Cameroun-Opinion : «   Il faut plus que des poupées sexuelles pour bousculer les habitudes sexuelles des Camerounais » analyse d’un sociologue.

Poupée Sexuelle

Le sociologue Henry Tedengmo Teko dans un entretien accordé au quotidien Mutation s’exprime sur ce nouveau phénomène sexuel qui fait le buzz.

Quel regard portez-vous sur le phénomène de poupées sexuelles ?

Le phénomène de poupées sexuelles n’a encore aucune consistance empirique dans notre environnement social. Il s’agit d’un phénomène de mode qui est plus médiatique que social. L’attention suscitée par les médias et l’intérêt accordé par quelques Camerounais à ces poupées traduisent l’opportunité que ce sujet offre pour une expression libre des points de vue relatifs à la sexualité, dans une société où cela relève presque du tabou. Ce sujet n’est en réalité qu’un prétexte qui permet aux uns et aux autres d’actualiser le débat sur la sexualité moderne dans un contexte d’émergence des formes importées de pratiques naturelles et artificielles des relations sexuelles.

Comment comprendre l’intérêt des hommes pour ces poupées ?

Pour le moment, l’on ne dispose pas encore d’indicateurs qui rendraient compte de l’intérêt des hommes pour ces poupées dans notre environnement. Les supputations de quelques hommes recueillies à l’occasion de quelques reportages réalisés sur le terrain par des médias sont insuffisantes pour constater un quelconque intérêt des hommes pour ces poupées. Il est important d’éviter toute généralisation hâtive et toute conclusion précipitée.

Est-ce que cette tendance a des chances de prospérer en Afrique et notamment au Cameroun ?

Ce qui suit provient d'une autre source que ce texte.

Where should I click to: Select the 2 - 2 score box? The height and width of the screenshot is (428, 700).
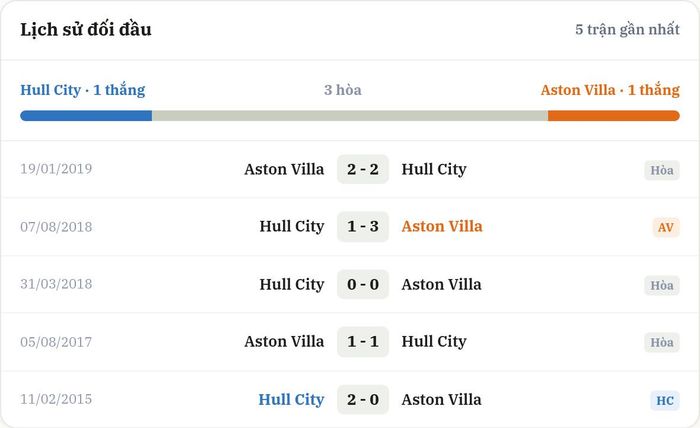coord(363,169)
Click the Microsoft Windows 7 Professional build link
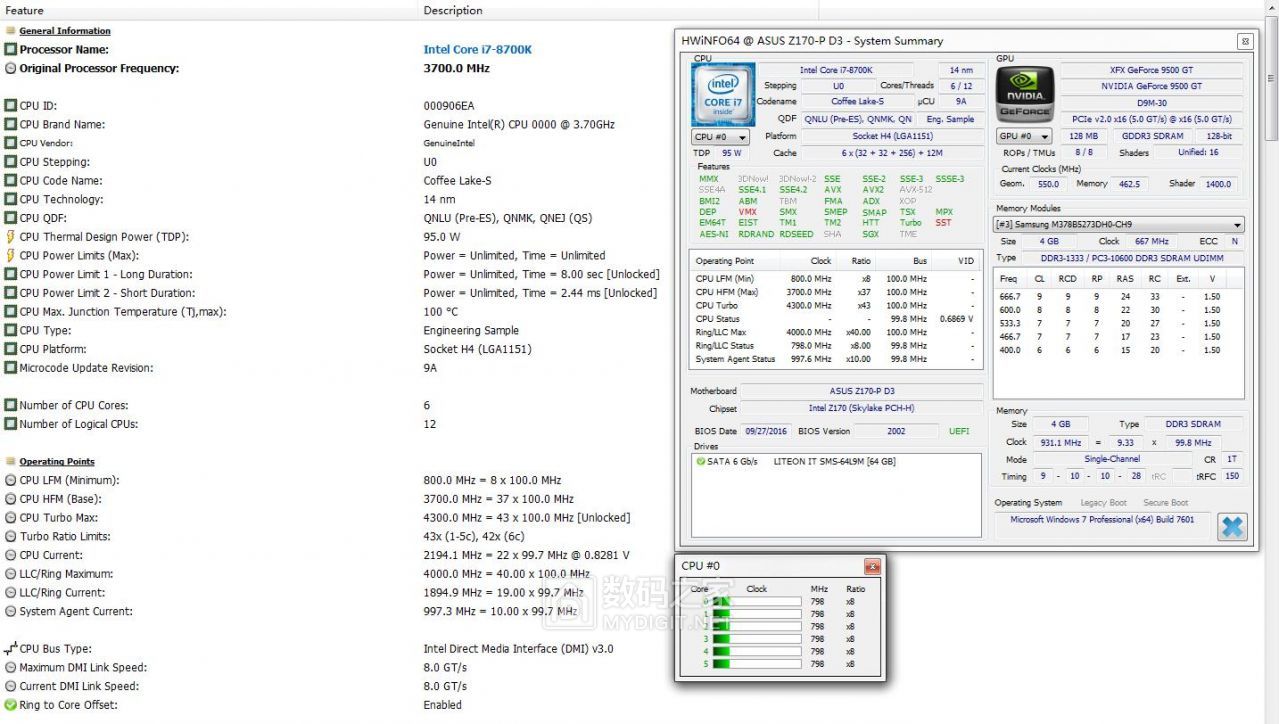The width and height of the screenshot is (1279, 724). pos(1100,520)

Le transfert des pratiques culturelles d’une société à une autre ne se décrète pas et n’est pas automatique. Il faut relever que ces poupées sexuelles sont d’abord et avant tout des biens produits et mis sur le marché pour la consommation. Toute la communication menée par les médias locaux autour de ces poupées sert les intérêts des fabricants et est susceptible de contribuer à faire de notre environnement un marché potentiel. Les fabricants sont des entrepreneurs du plaisir en quête de marchés pour vendre leurs produits. Le Cameroun ne pourra être un environnement propice à leur ambition que s’ils arrivent à développer des stratégies marketing adaptées aux besoins et habitudes de consommation des clients de l’économie du plaisir artificiel.  

Peut-on craindre que ces poupées mettent à mal les habitudes sexuelles des Camerounais ?

Il n’y a rien à craindre. Nous sommes en réalité face à des gadgets sexuels dont la nouveauté anime pour le moment les commentaires des uns et des autres. L’intérêt accordé à ces poupées par les médias locaux suivra le cycle de vie traditionnel de la médiatisation des nouveaux gadgets et d’ici quelques semaines, on en parlera même plus. Il faut plus que des poupées sexuelles pour bousculer les habitudes sexuelles des Camerounais.